Bestehende Gebäude, die nach früher gültigem Recht materiell rechtmäßig errichtet wurden, dürfen erhalten und weiter genutzt werden, auch wenn sie dem heute gültigem Baurecht nicht mehr entsprechen. Materiell rechtmäßig heißt, dass sie den bauplanungs- und bauordnungsrechtlichen Anforderungen zu einem bestimmten Zeitpunkt einmal entsprochen haben.
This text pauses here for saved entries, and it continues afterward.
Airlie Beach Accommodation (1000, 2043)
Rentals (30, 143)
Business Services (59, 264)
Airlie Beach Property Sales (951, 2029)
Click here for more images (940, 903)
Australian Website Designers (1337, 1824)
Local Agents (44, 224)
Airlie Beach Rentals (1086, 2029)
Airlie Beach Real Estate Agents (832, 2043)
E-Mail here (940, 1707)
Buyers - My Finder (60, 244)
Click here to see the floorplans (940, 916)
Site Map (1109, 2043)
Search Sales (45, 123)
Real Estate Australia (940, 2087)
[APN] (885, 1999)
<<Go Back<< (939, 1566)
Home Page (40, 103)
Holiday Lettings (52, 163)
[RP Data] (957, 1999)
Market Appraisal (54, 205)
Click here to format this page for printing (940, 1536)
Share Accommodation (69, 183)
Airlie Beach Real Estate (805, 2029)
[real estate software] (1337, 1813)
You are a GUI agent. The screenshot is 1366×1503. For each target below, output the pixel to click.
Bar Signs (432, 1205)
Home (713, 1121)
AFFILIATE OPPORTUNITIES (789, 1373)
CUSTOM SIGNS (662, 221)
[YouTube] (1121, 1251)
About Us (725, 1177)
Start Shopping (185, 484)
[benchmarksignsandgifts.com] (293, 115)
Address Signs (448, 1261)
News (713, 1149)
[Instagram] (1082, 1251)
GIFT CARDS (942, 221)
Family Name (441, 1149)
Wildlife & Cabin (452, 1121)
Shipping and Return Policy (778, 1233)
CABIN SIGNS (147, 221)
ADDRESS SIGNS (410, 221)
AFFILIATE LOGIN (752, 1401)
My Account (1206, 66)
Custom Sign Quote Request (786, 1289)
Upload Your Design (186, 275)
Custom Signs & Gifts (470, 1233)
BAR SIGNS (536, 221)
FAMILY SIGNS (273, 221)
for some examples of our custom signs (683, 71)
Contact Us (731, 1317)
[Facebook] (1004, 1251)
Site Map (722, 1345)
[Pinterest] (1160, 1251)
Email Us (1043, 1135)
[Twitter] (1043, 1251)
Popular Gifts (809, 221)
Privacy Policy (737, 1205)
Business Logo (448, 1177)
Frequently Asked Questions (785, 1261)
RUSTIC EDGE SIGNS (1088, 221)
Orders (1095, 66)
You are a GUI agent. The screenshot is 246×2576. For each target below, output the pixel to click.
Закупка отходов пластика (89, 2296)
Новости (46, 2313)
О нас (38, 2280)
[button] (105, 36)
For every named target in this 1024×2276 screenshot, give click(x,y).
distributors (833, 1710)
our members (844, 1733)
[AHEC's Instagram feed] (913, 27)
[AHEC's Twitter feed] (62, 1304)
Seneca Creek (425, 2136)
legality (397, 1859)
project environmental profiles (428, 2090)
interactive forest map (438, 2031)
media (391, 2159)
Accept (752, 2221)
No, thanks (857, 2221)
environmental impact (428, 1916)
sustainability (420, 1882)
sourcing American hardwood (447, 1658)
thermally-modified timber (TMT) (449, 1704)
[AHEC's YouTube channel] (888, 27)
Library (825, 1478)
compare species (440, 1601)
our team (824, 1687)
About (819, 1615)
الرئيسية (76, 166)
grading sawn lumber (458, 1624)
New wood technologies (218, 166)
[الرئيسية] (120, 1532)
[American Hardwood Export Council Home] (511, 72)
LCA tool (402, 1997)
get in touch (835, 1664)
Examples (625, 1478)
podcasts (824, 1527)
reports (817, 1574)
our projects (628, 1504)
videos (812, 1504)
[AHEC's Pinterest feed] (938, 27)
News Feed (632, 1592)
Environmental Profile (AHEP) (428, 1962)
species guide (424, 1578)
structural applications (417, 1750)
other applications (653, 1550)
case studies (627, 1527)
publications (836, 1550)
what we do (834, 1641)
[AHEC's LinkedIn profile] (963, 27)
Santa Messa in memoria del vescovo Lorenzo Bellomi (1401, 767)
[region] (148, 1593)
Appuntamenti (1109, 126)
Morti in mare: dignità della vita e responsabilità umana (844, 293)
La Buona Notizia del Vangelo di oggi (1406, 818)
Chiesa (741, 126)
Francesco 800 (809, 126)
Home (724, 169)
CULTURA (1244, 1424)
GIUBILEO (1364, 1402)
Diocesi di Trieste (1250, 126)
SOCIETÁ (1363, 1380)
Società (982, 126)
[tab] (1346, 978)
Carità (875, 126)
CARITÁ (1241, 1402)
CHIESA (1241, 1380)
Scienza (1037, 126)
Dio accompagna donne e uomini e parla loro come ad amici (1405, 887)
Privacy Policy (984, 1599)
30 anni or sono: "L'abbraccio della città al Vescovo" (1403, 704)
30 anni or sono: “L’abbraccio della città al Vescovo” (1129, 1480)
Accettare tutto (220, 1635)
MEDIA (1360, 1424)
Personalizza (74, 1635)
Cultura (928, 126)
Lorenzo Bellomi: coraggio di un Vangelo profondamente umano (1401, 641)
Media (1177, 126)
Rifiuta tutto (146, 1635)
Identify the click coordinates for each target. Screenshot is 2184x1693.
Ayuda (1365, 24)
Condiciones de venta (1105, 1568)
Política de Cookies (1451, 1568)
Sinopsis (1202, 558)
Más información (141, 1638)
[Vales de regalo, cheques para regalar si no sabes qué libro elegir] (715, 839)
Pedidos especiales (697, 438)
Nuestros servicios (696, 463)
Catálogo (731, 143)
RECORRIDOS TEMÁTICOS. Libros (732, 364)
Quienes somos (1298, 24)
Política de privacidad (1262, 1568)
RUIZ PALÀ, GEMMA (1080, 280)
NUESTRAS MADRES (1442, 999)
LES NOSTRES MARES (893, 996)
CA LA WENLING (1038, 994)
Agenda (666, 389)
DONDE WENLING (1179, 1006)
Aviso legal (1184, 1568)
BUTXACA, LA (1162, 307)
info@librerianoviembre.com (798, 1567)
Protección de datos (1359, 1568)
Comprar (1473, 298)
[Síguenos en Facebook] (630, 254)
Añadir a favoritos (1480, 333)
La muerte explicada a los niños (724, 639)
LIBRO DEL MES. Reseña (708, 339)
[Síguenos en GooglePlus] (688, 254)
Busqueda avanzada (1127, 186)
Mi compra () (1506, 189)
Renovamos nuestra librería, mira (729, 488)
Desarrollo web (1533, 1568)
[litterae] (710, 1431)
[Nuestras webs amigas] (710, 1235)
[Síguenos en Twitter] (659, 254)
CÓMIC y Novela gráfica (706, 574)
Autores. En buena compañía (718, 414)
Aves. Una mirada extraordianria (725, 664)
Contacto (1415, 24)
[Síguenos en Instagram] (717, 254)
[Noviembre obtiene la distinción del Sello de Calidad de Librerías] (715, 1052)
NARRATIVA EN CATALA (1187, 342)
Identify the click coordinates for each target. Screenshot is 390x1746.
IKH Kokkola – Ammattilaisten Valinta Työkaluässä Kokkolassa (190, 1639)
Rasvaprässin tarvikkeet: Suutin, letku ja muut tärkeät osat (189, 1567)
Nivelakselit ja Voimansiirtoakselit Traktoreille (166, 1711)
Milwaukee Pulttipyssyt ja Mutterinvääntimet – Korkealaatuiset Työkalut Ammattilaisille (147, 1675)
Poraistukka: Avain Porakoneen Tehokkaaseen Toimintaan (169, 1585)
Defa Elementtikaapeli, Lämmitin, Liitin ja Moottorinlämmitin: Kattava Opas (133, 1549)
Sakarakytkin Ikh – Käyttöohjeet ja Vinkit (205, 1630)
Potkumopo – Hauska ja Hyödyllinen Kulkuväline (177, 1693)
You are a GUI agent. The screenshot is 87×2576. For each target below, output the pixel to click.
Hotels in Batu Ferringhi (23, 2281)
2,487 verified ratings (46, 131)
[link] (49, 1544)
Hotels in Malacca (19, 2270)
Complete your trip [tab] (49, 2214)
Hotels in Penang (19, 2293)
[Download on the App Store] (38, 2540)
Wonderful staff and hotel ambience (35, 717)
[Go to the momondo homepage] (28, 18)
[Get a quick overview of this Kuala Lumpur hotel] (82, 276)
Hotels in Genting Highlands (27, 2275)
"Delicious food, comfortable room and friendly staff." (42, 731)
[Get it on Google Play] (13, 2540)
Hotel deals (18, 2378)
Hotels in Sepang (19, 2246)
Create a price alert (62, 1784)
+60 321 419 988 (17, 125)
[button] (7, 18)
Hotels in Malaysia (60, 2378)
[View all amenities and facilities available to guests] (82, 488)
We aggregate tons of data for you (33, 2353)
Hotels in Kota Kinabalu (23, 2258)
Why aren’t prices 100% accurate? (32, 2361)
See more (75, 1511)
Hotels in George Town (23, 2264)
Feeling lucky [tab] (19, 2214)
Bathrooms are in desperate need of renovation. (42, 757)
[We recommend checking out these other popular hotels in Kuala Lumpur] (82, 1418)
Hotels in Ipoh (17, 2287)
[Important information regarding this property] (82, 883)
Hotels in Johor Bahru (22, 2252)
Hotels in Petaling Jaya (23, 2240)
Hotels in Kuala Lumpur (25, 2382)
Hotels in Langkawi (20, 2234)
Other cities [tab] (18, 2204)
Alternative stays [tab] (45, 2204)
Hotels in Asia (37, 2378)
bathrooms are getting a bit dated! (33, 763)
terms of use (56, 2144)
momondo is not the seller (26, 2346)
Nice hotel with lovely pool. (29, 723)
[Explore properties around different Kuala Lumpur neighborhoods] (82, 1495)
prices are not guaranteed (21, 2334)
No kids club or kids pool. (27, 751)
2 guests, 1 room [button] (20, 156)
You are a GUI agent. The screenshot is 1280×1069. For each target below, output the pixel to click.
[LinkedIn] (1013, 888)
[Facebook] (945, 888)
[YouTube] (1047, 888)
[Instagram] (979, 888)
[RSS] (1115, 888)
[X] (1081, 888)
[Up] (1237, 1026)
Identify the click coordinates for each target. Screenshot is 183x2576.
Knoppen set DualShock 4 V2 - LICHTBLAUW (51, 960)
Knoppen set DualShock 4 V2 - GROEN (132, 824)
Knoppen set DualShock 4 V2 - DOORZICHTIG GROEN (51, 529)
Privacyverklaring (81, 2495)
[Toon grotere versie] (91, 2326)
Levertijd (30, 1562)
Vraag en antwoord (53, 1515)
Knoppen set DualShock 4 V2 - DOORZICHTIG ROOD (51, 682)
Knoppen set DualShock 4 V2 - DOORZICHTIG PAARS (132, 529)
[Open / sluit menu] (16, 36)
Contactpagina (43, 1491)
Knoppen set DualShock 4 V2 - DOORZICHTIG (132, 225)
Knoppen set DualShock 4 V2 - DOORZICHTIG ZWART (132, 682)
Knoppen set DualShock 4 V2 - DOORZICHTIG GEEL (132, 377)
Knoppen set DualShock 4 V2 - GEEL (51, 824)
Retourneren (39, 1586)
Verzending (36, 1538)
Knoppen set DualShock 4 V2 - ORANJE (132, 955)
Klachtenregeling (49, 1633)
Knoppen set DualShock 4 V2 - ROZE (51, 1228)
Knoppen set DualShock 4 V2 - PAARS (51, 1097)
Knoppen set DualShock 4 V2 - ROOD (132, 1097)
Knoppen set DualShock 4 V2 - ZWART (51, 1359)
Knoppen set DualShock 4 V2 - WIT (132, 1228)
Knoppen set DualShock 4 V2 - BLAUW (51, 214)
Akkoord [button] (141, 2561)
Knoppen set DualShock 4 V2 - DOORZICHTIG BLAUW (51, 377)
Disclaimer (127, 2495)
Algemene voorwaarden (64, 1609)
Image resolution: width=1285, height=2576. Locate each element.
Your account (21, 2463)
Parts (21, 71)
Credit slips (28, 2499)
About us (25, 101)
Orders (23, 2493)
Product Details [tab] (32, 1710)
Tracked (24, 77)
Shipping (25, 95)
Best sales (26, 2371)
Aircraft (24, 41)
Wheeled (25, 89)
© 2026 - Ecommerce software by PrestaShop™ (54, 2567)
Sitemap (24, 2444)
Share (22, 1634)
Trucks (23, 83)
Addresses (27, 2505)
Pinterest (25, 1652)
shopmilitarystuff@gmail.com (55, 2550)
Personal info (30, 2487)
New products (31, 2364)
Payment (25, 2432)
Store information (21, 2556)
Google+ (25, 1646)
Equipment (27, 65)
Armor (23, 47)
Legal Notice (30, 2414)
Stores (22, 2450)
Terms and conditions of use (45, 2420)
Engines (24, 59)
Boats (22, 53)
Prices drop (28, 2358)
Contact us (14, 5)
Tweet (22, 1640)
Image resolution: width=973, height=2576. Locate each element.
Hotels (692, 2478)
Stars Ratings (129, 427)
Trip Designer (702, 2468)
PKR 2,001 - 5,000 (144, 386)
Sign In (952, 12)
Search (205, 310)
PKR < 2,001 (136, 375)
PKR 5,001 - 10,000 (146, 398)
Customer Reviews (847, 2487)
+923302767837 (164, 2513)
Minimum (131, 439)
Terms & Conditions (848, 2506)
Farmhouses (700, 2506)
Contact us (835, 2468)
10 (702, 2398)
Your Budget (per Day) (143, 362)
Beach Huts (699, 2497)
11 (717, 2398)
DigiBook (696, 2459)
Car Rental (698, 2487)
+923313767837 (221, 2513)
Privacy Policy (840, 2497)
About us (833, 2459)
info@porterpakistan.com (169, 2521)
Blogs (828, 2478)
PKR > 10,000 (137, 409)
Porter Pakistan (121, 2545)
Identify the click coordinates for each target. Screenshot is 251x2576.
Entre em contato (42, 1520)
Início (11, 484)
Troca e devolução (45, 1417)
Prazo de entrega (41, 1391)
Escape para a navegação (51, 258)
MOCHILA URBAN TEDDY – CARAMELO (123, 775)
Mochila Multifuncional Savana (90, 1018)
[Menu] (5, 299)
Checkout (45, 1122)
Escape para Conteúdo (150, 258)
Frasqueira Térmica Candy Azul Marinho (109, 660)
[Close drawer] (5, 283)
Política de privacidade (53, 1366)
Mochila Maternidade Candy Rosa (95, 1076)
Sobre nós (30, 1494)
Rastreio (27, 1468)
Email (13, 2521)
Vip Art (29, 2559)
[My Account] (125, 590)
Anders ausgedrückt mit Blick auf den gebundenen Charakter der Baugehmigung: ein Vorhaben ist dann bestandsgeschützt, wenn zu irgendeinem Zeitpunkt seit Bestehen des Bauwerks – wäre sie beantragt worden – ein Anspruch auf Erteilung einer Baugehmigung für das Vorhaben in seiner konkreten Gestalt bestanden haben würde.

Dies bedeutet, dass eine Baugenehmigung nicht vorliegen muss, sie müssen also nicht auch formell rechtmäßig sein - sonst würde sich die Frage nach dem Bestandsschutz erst gar nicht stellen, da sie durch die Legalisierungswirkung einer (auch rechtswidrigen) Baugenehmigung Gestattung erfahren haben würden.

Dabei gilt ebenso der Grundsatz der Baufreiheit, der sich abgeleitet aus dem Grundgesetz (Art. 14 Abs. 1) ergibt.

Dabei gelten die folgenden Voraussetzungen:

Das Gebäude hat zum Zeitpunkt seiner Errichtung oder im Laufe der Zeit geltendem Recht entsprochen.
Die derzeitige Bebauung ist noch immer funktionsgerecht nutzbar und daher schutzwürdig.
Geschützt ist jedoch nur das fertiggestellte Bauwerk, nicht ein Bauvorhaben!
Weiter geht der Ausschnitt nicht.